|

Hak modern bir kavram mıdır?

Kültürel hakların, din özgürlüğünün, sivil toplumun ve sivil anayasanın çokça tartışıldığı günümüzde, Leo Strauss'un Doğal Hak ve Tarih kitabı, bireyin kendi anlatısını oluşturmasına katkı sağlayacak önemli bir çalışma

Akif Pamuk
00:00 - 8/06/2011 Çarşamba
Güncelleme: 22:23 - 7/06/2011 Salı
Yeni Şafak
Hak modern bir kavram mıdır?
Hak modern bir kavram mıdır?

Modern ve post modern dönemin birbirini kesmediği bir dünyada yaşıyoruz. Hegelci bir tavır da olsa bu iki farklı epistemoloji kendi tinselliğini ve bireylerin hayata karşı duruşlarını tanımlıyor. Bugün kavramlar arasında bir konsensusa rastlamak mümkün değil.
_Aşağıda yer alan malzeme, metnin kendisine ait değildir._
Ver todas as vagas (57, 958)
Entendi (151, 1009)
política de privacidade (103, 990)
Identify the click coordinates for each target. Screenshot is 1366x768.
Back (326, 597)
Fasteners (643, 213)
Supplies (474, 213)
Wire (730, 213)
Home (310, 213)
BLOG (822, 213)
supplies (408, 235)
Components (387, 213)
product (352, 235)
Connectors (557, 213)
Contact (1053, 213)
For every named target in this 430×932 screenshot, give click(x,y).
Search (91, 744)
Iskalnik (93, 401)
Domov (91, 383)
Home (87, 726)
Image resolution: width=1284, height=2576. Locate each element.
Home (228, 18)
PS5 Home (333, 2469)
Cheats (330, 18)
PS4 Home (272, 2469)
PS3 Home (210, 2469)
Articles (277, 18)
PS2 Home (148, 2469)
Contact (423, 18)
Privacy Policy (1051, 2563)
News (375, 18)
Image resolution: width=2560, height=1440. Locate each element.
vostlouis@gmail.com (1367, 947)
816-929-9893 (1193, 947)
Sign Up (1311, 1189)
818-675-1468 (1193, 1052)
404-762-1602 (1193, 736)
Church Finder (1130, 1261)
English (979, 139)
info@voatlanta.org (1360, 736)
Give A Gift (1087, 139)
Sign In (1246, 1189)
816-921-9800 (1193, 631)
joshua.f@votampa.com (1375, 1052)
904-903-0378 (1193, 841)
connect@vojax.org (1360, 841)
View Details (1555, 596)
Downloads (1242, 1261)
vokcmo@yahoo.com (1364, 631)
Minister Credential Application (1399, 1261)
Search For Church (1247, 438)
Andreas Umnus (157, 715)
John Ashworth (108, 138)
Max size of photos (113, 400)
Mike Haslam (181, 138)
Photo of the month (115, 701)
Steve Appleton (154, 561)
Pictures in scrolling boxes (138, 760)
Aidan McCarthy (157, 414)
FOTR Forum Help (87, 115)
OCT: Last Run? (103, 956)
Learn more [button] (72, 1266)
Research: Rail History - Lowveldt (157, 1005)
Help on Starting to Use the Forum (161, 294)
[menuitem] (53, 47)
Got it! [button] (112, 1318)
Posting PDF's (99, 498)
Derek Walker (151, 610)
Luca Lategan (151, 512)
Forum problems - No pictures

Konsensus olmasını da iddia etmek bireye karşı bir iktidar kurmanın aracı olabilir.

Siyaset sahnesi hareketlendi. Mitinglerde televizyonlarda kavramlar havalarda uçuşuyor. Havada uçuşan bu kavramların bireylerin zihinindeki anlamları da farklı farklı. Bireyin tarihi bir varlık olduğu (homo historicus) gerçeği anlamların farklılaşmasının temel nedeni. Burada iki farklı epistemolojik alan var. Bunlardan ilki kavramların tarihsel bir çizgi içerisinde yüklendikleri anlamlar. Diğeri ise gündelik kullanımda kavrama yüklenilen tarihsel anlamın farkında olmadan kullanılmış biçimleri. Bu bağlamda hak kavramı son on yıldır siyaset terminolojimizde kullanıla gelen kavramlardan. Peki nedir bu hak?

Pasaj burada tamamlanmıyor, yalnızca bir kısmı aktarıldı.